● **What to do**
If a line of the material holds the string "computer", please copy it.

● **Input records**
──────────────────────────────

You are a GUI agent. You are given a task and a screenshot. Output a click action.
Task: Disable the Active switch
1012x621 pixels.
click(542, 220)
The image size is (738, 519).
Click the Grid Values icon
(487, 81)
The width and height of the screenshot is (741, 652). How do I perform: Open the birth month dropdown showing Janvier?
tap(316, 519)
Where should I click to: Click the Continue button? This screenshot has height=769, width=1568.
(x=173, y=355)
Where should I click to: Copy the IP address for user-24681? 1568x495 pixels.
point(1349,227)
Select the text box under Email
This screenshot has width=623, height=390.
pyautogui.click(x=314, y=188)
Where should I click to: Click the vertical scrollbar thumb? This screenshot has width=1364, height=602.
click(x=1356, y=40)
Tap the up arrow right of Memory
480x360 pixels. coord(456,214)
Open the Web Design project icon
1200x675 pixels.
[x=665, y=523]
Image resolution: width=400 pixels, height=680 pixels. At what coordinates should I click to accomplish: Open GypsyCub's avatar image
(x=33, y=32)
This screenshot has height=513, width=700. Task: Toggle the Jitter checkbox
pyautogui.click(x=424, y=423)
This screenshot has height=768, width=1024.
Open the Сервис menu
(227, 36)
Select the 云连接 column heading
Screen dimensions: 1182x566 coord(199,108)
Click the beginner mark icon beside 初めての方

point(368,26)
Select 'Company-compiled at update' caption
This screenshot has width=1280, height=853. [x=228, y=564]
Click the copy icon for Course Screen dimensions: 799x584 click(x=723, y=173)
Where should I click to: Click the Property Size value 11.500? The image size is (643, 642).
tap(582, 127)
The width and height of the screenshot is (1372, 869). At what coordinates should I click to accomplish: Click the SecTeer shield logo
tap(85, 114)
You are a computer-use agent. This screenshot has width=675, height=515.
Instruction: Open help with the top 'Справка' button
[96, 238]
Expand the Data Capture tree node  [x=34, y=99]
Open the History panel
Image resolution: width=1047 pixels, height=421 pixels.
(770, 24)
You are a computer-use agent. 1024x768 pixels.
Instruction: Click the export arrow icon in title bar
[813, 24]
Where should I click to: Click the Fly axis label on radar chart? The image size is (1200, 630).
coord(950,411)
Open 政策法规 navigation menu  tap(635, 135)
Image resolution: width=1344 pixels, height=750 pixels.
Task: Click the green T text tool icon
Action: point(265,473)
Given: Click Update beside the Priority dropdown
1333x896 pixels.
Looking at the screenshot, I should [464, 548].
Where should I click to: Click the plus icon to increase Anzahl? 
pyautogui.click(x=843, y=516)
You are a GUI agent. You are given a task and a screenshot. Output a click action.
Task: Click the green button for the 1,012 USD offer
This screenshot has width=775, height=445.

──────────────────────────────

● **Finished task**
You are a computer-use agent. This screenshot has width=675, height=515.
You are a computer-use agent. 1024x768 pixels.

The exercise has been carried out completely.